Stored data
━━━━━━━━━━━━━━━━━━━━━━━━━━━━━━

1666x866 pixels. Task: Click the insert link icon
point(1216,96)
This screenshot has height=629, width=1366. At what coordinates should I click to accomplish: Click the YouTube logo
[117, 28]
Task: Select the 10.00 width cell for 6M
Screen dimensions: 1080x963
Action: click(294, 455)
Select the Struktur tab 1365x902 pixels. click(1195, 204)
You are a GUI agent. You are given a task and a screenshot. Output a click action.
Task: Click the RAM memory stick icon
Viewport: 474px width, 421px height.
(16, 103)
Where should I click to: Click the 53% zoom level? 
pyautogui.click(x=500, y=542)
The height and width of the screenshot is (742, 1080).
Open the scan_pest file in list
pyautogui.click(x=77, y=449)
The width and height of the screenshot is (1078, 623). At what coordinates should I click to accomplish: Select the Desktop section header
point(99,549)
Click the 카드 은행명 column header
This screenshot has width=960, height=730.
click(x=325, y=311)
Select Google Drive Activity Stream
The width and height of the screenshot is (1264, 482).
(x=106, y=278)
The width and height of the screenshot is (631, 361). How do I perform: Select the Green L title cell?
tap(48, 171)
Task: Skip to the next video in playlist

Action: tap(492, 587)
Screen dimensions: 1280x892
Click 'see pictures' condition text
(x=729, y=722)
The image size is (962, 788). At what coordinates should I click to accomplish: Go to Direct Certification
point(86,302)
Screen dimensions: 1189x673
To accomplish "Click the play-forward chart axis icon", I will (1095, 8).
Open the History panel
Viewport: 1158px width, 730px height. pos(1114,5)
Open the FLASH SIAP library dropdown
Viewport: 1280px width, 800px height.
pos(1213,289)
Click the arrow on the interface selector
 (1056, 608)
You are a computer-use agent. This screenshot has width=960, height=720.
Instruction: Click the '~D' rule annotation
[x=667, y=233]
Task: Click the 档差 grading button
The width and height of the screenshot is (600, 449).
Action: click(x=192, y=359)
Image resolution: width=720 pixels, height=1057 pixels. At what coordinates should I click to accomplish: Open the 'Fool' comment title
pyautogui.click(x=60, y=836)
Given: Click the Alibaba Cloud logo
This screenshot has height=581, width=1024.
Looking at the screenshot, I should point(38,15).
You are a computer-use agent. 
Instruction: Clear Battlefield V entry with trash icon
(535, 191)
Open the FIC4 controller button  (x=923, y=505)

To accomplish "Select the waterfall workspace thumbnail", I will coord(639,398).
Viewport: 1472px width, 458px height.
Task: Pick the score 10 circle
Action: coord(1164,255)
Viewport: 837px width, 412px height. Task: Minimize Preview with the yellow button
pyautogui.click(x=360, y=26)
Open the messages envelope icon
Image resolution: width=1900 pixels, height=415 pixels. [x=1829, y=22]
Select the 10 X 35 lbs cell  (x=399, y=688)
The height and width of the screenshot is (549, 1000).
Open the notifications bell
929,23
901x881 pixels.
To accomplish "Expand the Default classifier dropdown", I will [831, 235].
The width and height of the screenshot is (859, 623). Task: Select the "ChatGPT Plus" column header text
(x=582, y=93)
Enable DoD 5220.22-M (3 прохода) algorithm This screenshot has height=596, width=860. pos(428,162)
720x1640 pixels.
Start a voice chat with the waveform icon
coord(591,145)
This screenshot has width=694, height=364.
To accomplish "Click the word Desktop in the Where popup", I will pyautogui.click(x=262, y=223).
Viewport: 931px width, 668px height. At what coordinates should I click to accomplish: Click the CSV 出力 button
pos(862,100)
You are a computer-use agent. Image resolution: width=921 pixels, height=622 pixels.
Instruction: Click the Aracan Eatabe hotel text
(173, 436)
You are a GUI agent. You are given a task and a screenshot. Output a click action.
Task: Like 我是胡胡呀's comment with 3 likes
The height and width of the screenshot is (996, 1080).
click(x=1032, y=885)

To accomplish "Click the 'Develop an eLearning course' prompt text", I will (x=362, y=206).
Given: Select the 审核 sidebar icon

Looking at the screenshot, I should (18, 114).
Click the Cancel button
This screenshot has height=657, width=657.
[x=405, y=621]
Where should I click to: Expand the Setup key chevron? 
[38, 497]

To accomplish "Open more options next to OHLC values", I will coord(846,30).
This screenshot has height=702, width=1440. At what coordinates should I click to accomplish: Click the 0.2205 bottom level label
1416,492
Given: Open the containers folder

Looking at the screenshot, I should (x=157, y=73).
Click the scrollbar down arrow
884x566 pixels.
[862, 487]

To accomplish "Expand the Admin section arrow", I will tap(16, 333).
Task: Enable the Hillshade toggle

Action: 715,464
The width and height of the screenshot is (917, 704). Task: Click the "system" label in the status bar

━━━━━━━━━━━━━━━━━━━━━━━━━━━━━━

(What you have to do): Please count the lines above that contain the string "computer" and reply with the number alone.

(Answer section): 3